日本の実家に行くと、広くもない部屋に時計がいくつもある。

壁に、からくり風時計、ダイニングテーブルにデジタル時計、テレビの横に小さなデジタル時計、

両親の寝室に目覚まし時計、アナログが1つ。

そして目覚まし時計以外のすべてが、思い思いの時刻を刻んでいるか止まっており、

「いったい何時なんだかわかりゃしない」

と母が言うのも無理はない。

行くたびに電池を換えたりしてみるのだが、次に行くとまたおかしくなっている。

壊れているのだから捨てればいいのに、母は捨てることを許さず、そんな時計に囲まれて暮らしている。

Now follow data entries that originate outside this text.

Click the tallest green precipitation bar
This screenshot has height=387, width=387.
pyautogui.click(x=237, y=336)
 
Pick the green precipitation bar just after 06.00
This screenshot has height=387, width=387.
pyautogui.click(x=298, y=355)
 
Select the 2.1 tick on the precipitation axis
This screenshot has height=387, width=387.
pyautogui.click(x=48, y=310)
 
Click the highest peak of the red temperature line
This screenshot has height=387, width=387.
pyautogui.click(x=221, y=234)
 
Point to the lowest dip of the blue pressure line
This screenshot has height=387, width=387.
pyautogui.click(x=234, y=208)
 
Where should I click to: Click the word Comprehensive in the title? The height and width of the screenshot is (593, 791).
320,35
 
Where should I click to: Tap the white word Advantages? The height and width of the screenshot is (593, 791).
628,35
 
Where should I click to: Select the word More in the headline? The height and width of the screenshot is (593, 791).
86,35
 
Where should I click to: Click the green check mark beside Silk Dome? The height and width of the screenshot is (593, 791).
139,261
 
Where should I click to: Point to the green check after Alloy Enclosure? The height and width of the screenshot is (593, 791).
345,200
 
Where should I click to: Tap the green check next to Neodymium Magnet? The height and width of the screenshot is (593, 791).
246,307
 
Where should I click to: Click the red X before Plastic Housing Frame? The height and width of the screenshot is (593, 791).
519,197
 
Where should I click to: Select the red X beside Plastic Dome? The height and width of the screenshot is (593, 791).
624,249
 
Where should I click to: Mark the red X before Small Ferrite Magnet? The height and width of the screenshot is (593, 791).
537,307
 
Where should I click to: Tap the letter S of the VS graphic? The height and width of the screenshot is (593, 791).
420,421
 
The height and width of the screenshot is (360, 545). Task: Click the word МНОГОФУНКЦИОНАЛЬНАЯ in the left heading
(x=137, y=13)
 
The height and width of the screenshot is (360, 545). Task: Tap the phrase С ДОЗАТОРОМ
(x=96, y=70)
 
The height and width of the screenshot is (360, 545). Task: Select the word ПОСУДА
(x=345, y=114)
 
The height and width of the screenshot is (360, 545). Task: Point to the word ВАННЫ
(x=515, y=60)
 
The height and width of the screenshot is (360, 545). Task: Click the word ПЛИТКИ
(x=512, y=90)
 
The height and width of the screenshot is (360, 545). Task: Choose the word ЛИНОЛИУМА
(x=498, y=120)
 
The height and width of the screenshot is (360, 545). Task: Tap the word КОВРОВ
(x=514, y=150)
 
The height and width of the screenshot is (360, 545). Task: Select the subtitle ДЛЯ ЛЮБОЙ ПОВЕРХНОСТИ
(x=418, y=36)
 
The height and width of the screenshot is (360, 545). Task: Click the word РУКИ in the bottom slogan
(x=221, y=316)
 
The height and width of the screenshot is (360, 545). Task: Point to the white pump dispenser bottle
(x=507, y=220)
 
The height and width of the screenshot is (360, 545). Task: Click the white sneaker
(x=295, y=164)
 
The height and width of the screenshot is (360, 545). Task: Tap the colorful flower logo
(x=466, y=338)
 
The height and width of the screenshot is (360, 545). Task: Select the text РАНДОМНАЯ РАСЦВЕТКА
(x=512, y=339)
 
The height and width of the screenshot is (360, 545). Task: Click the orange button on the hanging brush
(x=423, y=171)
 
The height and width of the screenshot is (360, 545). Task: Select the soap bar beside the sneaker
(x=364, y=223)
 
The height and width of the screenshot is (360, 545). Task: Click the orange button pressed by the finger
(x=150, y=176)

寝室に見やすい大きな時計がほしい、と、母がこの後に及んで言い出して、

昨年行った時に大きな時計を買って、寝室の壁に掛けた。これでまた時計が一つ増えた。

その時計も、今はどうなっていることやら。



私の経験から言うと、子供がいる家には時計がある確率が高い気がする。

一人暮らしの、リーも、ベティも、夫婦だけのジュディスの家にも時計はない。

聞けば彼らも電子レンジが時計がわりだという。

時計をおかない理由を聞くと、「考えたこともなかった」「時計をおかないという信念はない」

「理由などない」といった答えが返ってくる。

いまや電子レンジは、おかずを温められる時計になっているようだ。

年をとっても、社会生活をしている限り時計は必要だと思うのだけれど、

なぜかこれといった理由もなく、いかにもな時計は年寄り世帯から消えてゆくのだろうか。